Following on my last blog Four reasons to foster independence in the early years let’s now explore the role of parents, the very foundation they must build, the changes they should be making BEFORE embarking on this journey to Independence building with their children.
In today’s modern age homes children are often underestimated. Their role is limited to completing their academic activities and scholastic achievements. But somewhere, parents these days are so preoccupied with the academic aspect only that they completely undermine their child’s role and responsibilities as a family member. This is a reality in many Indian homes today. Kids are simply not expected to do anything worthwhile around the house, so they SAVE that time to do their studies!
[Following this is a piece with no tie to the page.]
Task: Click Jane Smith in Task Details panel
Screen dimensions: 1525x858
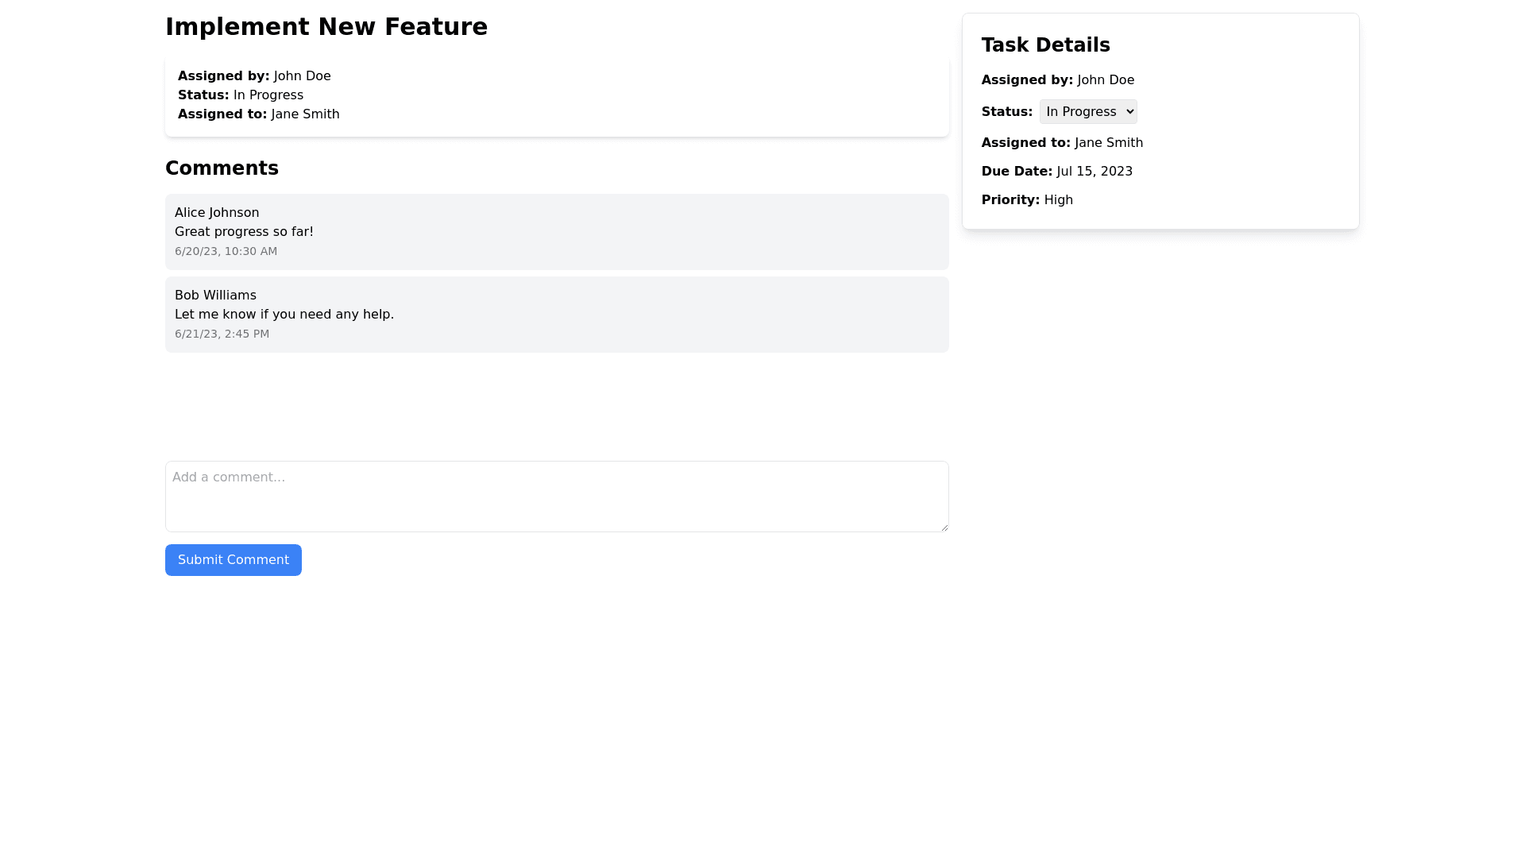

Imagine the future of this kid, who has not done a single household chore, getting admission for his higher studies in the USA. While “going to learn aboard mission” is successful, sustaining there without any domestic help would be such a nightmare!
It is not about one thing being important than others here. It’s about striking the balance. Learning to be Independent is an important life skill as learning to read, write, or code! It’s that simple. The sooner a parent recognizes this, the better he can plan for the child to learn both things successfully.
Children are capable of handling so much more than what some people might think. The key here is to start off with kids early on, with simple and small household tasks, and slowly teach them more complex tasks as they grow older.
Let’s get to understand your key role as a parent and what you can do better/differently so your kid has a greater chance to follow through this journey of learning accountability and independence.
Here is a list of 10 mindful tips for parents to prep themselves on for having their children on board with home responsibilities.
1 Chore Determinant
Every child is different. Age cannot be and should not be the only factor when determining the right chore for the child. Along with the age factor, think of physical ability, maturity, knowledge, and interest aspect as well.
2 Let go of perfectionism
That is not even a goal here, to begin with. Have a relaxed approach or you will end up having ugly power struggles. Try and see the larger picture You are doing this to give them an opportunity to practice essential life skills here.
3 Let them try
Wait, observe, answer when being asked, show when being insisted, but just wait again for the child to try it for himself. Do not jump in and do it for them. It would subvert the whole point.
4 Do not delay
You might think your child is too young. Parents hold back because they think the kids need to be ready first. But the fact is they will only learn by DOING!
5 Praise and praise meaningfully
Appreciate even a small step towards the task, don’t hold back the praise until the task is done. Be generous recognize their efforts and encourage them while the work is still in progress. It helps in building positive momentum.
6 Be consistent
Have your family schedule in place, the chore chart visible for everyone involved. Children should be expected to regularly follow through. The expectation set should be clear and consistent to avoid any confusion for the children.
7 Be specific with the instruction
Have small two to three steps instructions to a task. For e.g. Just “Clean your room” - as a task is very vague
Instead of use:
- Put clean clothes in the closet
- Dirty clothes in the laundry bin
- Shoes on the shoe rack
- Toys in basket
Do it along – Practice – let go solo! Simply follow this mantra for introducing any new chore to your child. It will be a nice handholding yet liberating experience for them. Plus, at some level, they will feel to be treated equally when you are actually trusting to train them in things you do as an adult.
9 Make a chore chart
Create a chore chart that works for your family. Having a chart with everyone involved and the chores listed against their names, following the deadlines, or a status column. It acts as a great visual reminder. Put the chore chart where everyone can see it. Make sure it is readable to younger kids as well. You can use pictures, signs, and symbols to make it more relevant to toddlers and pre-schoolers.
10 Reminders and Deadlines
Now this entire exercise requires for parents, to have a lot of patience and empathy. There will be many situations when you’d be tempted to micromanage or let loose yourself nagging your kid. Using the “When/ Then” technique by Elizabeth Pantley (author of parenting books including Kid Cooperation: How to Stop Yelling, Nagging, and Pleading and Get Kids to Cooperate) can be really useful here.
For e.g. when you water the plants then you can come to have some screen time.
Having deadlines for chores is a good thing. It will give a timeframe to follow. While setting deadlines be smart and have a realistic doable timeframe. You can have short deadlines for daily chores and lenient deadlines for weekly chores.
For example Daily chore: Putting the dishes in the sink after mealtime
Deadline: immediately after the mealtime
Weekly chore: Dusting the furniture
Deadline: anytime during the week before the Sunday of that week or something like that.
So, when you are clear and have understood your role as a “chore facilitator”, you are now ready to go! Remember you are putting in these efforts in the process of making your children accountable and independent human beings. This kind of hands-on exposure will help them to develop into strong, competent, and capable adults ready to take on the world and its challenges. Worth enough to give it a shot, isn’t it!